A study done in 1999 through 2000, followed 2810 participants between the ages of 1 and 4. Researchers measured the children’s height and weight for 48 months. The study concluded that those who were at risk to be overweight or already overweight, gained adipose tissue (fat) with increased fruit juice intake. Yet, children with those same risks who increased whole fruit consumption lost body fat. Strangely enough, the fruit juice affected height as well.
The second reason that fruit fiber diverting glucose spikes is a valid theory is because high fiber takes longer to digest, which keeps you full longer. The most interesting and possibly convincing studies done were in regards to satiety. It seems dietary fiber creates a gelatinous layer in the small intestines, which prolongs satiety, allowing us to go longer between meals and cutting back the total caloric intake of the day.
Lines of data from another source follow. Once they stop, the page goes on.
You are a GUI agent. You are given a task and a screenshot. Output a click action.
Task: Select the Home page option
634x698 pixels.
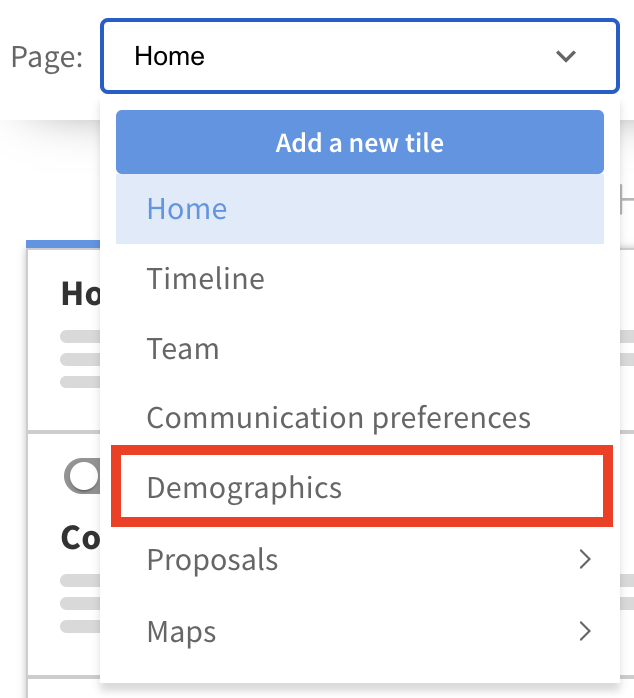[x=187, y=209]
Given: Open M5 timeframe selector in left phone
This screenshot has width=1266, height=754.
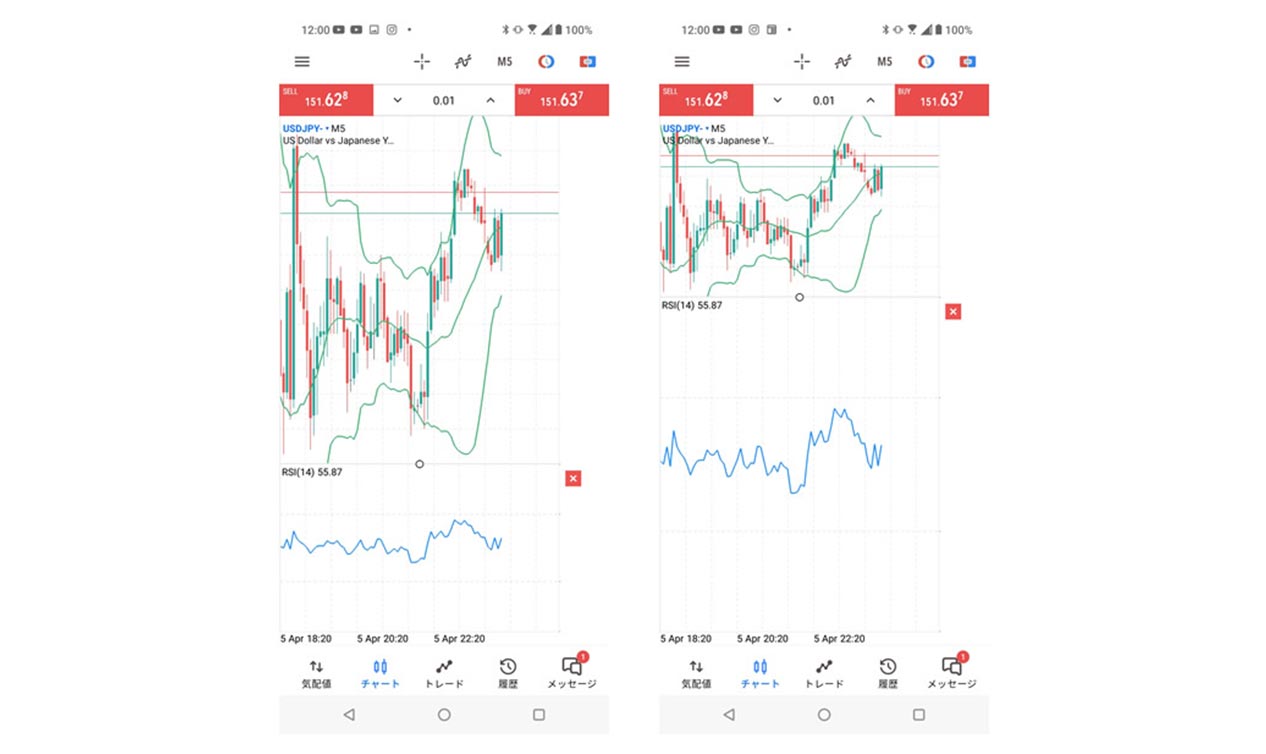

But added fiber intake doesn’t always equate to preventing or reversing obesity. While fiber is great for your cardiovascular and digestive systems, it doesn’t make the food we eat less fat producing. So, researchers are looking at other things, like the fact that fruit offers the best micronutrients of all natural foods. Studies have shown deficiencies in Vit C, A and E along with deficiencies in zinc, iron and calcium, adversely affect weight maintenance. Fruits are also rich in phytochemicals, that contain phenolic compounds that play a role in decreasing the risk for obesity, diabetes 2, cardiovascular disease and even cancer.
In a study done on 25 of the most commonly consumed fruits, it was found that each type of fruit had their own unique phenolic components and in different quantities. Wild blueberries and blackberries had the most with pomegranates, cranberries, plums and apples right behind them.
Another area of interest is gut microbes. It seems that gut microbes in those who are obese differ significantly from those found in normal weight individuals. The components of dietary fiber help to bring a healthier microbe ecology into the gut that creates more of the lean-type microbes and reduces obesity-type microbes.
These studies demonstrate that fruit is not the enemy, even to diabetics or people with insulin resistance. The current research should help to alleviate the fear many have for ingesting fruit. If you have protein with your fruit, you can keep those sugars balanced, get the nutrients, keep hunger pangs away and possibly speed up your weight loss. And just as a reminder, all vegetables contain protein. So during the summer months, when fruit is abundant, it is the perfect time to take advantage of what nature provides. Enjoy the fruit alongside all the bountiful veggies of the season and keep your body functioning optimally.